In the foregoing specification, embodiments have been described with reference to numerous specific details that can vary from implementation to implementation. Certain adaptations and modifications of the described embodiments can be made. Other embodiments can be apparent to those skilled in the art from consideration of the specification and practice of the invention disclosed herein. It is intended that the specification and examples be considered as exemplary only, with a true scope and spirit of the invention being indicated by the following claims. It is also intended that the sequence of steps shown in figures are only for illustrative purposes and are not intended to be limited to any particular sequence of steps.
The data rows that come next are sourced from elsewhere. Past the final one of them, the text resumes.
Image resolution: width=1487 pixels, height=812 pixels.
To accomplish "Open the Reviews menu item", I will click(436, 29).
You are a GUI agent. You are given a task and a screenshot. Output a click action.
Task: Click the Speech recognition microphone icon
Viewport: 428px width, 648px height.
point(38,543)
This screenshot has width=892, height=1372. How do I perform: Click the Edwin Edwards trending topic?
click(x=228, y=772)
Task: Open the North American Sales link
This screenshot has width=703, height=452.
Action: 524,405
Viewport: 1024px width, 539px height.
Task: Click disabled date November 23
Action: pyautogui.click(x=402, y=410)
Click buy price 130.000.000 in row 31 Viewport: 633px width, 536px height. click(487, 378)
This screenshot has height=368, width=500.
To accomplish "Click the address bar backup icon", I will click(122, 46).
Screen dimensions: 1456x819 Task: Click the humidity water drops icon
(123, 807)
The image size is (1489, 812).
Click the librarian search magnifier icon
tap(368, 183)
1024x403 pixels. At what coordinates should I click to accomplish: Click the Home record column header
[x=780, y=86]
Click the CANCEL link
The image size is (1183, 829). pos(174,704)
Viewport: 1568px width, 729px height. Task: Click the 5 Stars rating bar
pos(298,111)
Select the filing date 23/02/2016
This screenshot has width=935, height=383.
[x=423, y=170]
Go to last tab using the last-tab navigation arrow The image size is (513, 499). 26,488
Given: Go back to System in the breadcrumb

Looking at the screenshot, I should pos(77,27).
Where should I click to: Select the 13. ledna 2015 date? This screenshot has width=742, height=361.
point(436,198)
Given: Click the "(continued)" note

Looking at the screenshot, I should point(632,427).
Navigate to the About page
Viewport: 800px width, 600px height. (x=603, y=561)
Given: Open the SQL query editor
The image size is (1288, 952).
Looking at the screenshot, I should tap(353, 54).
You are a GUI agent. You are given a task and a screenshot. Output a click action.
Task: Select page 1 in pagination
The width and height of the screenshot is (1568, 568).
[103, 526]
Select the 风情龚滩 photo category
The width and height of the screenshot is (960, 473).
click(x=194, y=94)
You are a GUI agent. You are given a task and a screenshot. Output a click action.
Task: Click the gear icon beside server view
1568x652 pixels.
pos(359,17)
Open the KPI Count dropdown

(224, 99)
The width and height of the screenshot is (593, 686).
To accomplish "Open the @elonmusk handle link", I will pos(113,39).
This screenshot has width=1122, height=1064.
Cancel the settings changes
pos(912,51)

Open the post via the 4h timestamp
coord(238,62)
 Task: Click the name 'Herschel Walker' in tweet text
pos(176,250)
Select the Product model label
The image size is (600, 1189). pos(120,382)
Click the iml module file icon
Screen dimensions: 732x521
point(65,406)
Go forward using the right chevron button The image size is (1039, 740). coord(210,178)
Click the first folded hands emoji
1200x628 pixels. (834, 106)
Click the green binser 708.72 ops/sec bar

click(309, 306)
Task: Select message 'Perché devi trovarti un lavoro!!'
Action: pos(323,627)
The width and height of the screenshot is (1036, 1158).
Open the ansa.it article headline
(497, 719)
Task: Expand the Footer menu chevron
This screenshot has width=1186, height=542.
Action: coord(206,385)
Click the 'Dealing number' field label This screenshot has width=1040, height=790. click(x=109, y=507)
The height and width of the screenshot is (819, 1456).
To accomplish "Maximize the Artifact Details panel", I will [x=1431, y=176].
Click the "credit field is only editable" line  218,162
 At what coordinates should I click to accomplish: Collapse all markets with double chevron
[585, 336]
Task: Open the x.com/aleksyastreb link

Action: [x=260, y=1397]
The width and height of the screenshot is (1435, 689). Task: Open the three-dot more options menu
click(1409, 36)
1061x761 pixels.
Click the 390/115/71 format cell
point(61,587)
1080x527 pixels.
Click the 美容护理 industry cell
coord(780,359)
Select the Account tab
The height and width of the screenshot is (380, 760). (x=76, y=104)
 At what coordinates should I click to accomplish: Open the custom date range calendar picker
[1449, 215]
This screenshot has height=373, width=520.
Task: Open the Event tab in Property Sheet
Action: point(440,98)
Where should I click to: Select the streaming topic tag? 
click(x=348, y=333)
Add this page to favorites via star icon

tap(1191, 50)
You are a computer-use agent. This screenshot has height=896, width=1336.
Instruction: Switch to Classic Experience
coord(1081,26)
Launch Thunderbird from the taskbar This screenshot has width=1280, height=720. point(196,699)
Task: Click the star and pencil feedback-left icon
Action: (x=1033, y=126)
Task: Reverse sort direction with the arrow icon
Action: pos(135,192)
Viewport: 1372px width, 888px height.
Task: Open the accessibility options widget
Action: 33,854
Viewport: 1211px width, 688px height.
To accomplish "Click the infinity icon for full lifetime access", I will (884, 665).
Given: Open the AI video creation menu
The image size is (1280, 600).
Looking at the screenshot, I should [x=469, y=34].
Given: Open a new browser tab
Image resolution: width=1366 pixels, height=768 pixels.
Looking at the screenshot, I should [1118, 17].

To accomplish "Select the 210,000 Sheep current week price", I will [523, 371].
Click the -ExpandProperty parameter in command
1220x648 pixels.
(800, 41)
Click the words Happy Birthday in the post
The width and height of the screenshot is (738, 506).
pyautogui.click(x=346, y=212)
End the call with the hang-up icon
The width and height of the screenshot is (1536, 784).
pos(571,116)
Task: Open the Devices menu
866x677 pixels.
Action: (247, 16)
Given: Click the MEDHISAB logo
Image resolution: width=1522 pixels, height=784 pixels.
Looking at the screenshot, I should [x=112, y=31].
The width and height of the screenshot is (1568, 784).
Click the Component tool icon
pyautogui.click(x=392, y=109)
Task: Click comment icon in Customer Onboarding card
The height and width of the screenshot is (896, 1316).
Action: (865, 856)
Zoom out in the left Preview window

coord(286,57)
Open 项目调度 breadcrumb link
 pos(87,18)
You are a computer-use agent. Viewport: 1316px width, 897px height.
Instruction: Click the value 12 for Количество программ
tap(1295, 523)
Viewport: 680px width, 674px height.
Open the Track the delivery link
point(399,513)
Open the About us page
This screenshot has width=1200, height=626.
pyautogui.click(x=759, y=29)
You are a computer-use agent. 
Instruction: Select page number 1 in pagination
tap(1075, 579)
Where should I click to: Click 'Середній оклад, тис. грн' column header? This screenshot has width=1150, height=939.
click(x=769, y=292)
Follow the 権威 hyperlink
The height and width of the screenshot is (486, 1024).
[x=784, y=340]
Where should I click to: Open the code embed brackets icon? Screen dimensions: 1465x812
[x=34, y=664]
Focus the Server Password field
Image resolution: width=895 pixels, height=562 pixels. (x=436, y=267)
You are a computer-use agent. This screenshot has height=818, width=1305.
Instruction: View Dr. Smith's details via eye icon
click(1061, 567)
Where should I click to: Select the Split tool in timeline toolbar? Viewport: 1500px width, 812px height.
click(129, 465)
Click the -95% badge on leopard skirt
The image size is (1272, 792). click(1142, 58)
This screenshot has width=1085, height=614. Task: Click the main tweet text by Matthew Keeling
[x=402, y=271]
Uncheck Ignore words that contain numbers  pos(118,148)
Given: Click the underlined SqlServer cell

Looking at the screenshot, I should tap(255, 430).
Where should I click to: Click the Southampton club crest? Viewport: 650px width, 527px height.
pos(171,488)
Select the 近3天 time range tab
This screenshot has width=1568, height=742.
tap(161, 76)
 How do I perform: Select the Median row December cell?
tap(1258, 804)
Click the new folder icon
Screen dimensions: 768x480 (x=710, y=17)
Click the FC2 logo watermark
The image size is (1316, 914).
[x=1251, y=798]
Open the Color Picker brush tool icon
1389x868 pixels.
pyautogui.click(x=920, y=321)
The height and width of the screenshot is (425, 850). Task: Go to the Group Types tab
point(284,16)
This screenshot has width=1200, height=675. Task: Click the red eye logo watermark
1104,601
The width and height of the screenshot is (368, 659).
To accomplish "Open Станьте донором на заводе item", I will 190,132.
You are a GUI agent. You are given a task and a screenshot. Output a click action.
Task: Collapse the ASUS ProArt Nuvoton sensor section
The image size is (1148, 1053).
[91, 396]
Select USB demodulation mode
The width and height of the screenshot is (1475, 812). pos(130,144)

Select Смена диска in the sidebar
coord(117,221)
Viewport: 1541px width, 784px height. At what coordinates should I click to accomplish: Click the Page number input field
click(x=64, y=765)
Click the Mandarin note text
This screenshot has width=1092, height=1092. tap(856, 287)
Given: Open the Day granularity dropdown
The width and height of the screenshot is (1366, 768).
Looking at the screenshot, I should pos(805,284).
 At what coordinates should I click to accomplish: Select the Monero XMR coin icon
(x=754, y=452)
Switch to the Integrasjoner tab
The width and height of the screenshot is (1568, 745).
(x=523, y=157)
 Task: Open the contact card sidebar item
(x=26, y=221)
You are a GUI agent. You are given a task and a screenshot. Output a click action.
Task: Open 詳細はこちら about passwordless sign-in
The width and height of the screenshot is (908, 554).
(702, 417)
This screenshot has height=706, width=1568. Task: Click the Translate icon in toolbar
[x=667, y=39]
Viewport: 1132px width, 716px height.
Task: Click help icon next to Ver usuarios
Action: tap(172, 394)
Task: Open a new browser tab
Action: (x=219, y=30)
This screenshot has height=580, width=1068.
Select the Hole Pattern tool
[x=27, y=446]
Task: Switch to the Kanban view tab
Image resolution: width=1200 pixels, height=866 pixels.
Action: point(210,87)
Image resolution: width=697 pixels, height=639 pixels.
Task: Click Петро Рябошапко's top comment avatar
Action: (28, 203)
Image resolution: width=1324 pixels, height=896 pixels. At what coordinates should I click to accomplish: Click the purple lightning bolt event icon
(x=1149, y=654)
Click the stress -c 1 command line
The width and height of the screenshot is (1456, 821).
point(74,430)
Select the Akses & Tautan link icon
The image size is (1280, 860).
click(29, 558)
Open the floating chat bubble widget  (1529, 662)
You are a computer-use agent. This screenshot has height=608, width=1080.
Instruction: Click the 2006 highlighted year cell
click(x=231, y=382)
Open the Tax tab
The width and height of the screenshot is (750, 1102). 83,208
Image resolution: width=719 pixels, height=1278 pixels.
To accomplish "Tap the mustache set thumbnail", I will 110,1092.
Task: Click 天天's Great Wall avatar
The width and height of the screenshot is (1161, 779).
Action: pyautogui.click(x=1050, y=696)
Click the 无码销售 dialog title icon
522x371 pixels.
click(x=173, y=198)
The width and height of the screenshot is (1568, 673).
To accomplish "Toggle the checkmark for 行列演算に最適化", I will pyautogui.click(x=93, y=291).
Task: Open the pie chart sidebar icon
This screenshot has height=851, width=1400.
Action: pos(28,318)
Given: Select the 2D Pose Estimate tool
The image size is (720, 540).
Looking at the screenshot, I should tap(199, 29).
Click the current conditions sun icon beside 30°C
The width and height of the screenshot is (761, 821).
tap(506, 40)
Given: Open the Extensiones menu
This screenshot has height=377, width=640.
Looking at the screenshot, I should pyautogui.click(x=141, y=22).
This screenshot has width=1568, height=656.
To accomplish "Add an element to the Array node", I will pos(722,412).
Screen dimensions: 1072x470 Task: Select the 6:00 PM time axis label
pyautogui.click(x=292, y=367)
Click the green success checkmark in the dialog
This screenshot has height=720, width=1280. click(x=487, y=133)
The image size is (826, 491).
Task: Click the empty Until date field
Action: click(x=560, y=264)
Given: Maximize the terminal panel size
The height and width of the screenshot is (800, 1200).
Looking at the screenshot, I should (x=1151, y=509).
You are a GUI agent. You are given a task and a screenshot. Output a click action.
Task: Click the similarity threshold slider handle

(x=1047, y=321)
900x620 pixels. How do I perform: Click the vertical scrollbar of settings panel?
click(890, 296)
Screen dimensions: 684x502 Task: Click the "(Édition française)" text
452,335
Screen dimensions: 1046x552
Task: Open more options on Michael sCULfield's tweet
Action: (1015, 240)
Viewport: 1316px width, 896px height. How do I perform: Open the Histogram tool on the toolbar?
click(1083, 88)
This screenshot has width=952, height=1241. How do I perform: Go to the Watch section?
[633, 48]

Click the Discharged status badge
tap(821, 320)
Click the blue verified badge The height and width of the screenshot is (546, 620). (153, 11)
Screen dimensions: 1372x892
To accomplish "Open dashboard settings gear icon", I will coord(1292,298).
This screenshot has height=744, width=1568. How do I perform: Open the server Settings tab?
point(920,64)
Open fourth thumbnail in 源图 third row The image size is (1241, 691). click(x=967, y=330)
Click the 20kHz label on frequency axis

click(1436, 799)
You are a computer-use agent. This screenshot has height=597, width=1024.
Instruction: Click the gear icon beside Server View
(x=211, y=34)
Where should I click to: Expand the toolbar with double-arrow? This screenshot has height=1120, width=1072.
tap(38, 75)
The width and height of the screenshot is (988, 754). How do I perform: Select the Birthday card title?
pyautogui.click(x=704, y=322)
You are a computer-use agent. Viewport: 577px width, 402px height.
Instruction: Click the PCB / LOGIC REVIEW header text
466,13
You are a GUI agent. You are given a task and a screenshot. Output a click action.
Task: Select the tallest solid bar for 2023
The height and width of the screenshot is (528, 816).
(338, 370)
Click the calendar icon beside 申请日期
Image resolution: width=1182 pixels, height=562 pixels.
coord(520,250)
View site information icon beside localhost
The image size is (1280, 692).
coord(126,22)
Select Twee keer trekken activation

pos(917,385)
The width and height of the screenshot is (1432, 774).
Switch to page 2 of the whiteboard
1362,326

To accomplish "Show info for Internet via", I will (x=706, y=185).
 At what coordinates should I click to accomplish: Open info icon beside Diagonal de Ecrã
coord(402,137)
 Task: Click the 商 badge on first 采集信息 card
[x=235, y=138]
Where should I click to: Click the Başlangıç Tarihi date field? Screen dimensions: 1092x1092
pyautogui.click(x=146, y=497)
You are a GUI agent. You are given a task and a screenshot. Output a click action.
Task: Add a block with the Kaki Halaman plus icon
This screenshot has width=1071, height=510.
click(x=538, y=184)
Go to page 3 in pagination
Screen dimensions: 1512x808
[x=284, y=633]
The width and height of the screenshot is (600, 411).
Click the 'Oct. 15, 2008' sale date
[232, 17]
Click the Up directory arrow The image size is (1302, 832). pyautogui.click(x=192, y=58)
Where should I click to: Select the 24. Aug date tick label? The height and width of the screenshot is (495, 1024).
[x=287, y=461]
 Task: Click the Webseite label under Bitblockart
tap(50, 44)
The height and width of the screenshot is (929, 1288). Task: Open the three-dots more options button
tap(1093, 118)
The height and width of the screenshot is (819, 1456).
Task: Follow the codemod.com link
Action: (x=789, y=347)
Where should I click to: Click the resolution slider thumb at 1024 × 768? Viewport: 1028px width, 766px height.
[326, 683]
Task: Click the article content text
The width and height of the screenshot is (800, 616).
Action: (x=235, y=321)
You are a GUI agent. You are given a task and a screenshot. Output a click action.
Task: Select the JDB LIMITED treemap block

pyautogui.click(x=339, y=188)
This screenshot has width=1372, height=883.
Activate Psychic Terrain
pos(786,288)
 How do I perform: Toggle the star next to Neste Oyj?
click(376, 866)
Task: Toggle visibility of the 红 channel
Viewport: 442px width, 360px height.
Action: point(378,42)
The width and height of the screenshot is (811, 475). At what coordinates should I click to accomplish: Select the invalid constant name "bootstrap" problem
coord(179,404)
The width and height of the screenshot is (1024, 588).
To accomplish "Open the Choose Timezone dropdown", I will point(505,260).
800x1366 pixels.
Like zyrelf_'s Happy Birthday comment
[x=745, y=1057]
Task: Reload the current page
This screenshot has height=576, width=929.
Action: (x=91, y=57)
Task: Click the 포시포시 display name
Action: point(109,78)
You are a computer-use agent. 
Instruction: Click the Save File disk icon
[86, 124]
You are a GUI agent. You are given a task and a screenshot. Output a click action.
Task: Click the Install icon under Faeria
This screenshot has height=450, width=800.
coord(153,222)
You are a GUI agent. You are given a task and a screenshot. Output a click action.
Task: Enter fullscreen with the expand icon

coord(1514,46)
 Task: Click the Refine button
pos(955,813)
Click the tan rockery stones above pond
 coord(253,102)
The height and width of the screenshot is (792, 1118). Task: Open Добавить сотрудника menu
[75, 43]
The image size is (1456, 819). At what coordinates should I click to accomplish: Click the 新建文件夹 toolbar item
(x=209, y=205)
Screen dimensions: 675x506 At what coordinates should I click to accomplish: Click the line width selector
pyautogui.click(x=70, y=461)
As such, those skilled in the art can appreciate that these steps can be performed in a different order while implementing the same method.

The embodiments may further be described using the following clauses:

• • 1. A system for performing a quantum computation comprising: a quantum component; and a classical component, the classical component including at least one processor, and at least one non-transitory computer-readable medium containing instructions that, when executed by the at least one processor, cause the classical component to perform operations comprising: obtaining a description of a quantum computational task; generating a gate sequence implementing the quantum computational task, the generation of the gate sequence comprising: identifying, in the gate sequence, a two-qubit gate to be applied to two qubits of the quantum component, the two-qubit gate associated with Weyl coordinates x, y, and z; determining a dynamic decoupling drive gate locally equivalent to the two-qubit gate, the determination of the dynamic decoupling drive gate comprising: determining a gate time for the dynamic decoupling drive gate; and determining a first amplitude of a first dynamic decoupling drive associated with a first one of the two qubits using: the gate time; a sum of the y and z coordinates; and a difference of the y and z coordinates; including the dynamic decoupling drive gate in the gate sequence at least partially in place of the two-qubit gate; and providing commands applying the gate sequence to the quantum component and obtaining an output from the quantum component.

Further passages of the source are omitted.